Jesse unlocked the cell door and walked in and let it click shut behind him.
"I'm going out," Bellino said.
"You have been arrested," Jesse said. "You're going to have to make a court appearance."
"Fuckers pepper-sprayed me," Bellino said.
"Meanwhile," Jesse said. "I want you to quiet down."
"Fuck you," Bellino said.
"You want a lawyer yet?" Jesse said.
"Fuck you," Bellino said.
"I'll take that as a no," Jesse said.
"I ought to kick your fucking ass," Bellino said.
"You got drunk," Jesse said, "and made an asshole of yourself. And now you're trying to pretend you didn't."
"Guy gave me shit," Bellino said.
"Guy you punched out?" Jesse said.
"Yeah. I'm supposed to take shit from some asshole don't even live here? I'm supposed to let some smalltown jerkoff cops blindside me with pepper spray?"
"Why not?"
"I don't take shit," Bellino said.
"We all take shit," Jesse said. "And we all like to pretend we don't."
"You think I'm pretending?"
"Nobody likes to face up to being a stupid drunk," Jesse said.
"You calling me stupid?"
"Sure," Jesse said. "Everybody's stupid when they drink."
"You little fuck," Bellino said, and shoved Jesse.

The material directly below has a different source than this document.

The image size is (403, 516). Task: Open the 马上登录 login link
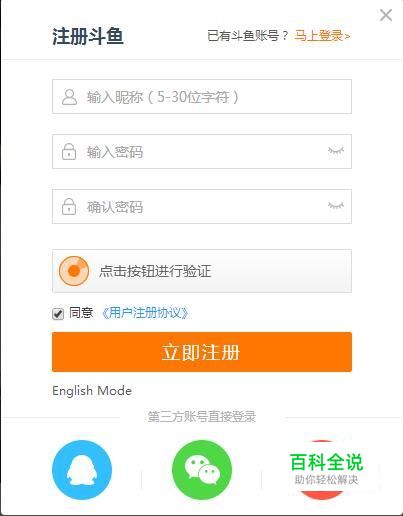pyautogui.click(x=322, y=35)
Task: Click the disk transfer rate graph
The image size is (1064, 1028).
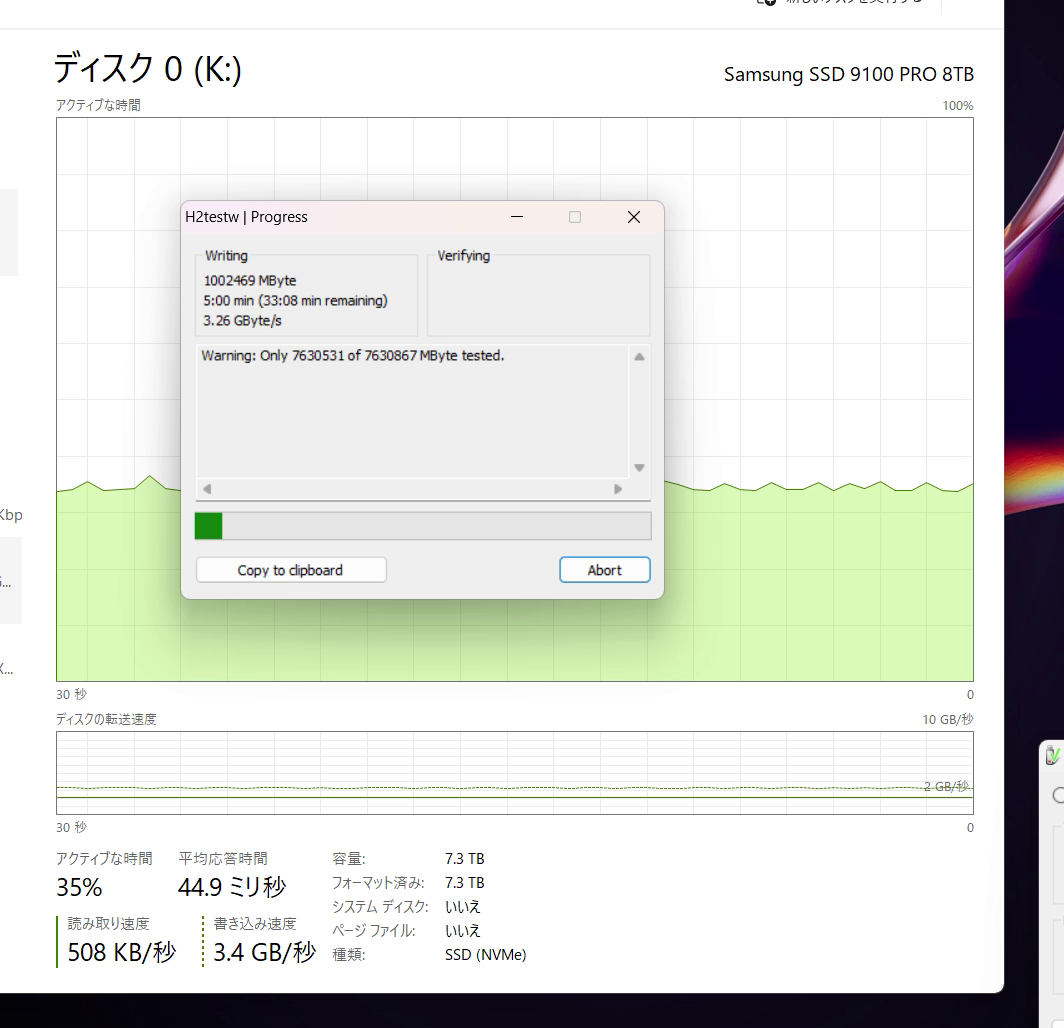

Jesse kneed him in the groin. As Bellino flinched, his head lowered and Jesse took a left handful of his hair and pulled Bellino forward past him and caught Bellino's wrist with his right hand and turned Bellino's arm up behind Bellino's back. He ran Bellino across the small cell and banged him face first up against the cell wall and held him there. Bellino was gasping for air. Jesse held him against the wall another minute while the hot haze of his anger seeped back into him and dissipated. When Jesse let Bellino go, Bellino staggered to the bunk along the other wall of the cell and sank onto it, his breath rasping in and out.
"I want you to be quiet," Jesse said. "Later this morning someone will take you over to Peabody and you'll appear before a magistrate and pay a fine and go home… quietly."
Bellino nodded.
"Everybody's a jerk sometimes," Jesse said.
"You hadn't kicked me in the balls…" Bellino said.
"But I did," Jesse said. "And might again."
"Cops ain't supposed to hit somebody they arrested."
Jesse smiled at him. "That's correct," Jesse said.
He turned and left the cell and locked the door.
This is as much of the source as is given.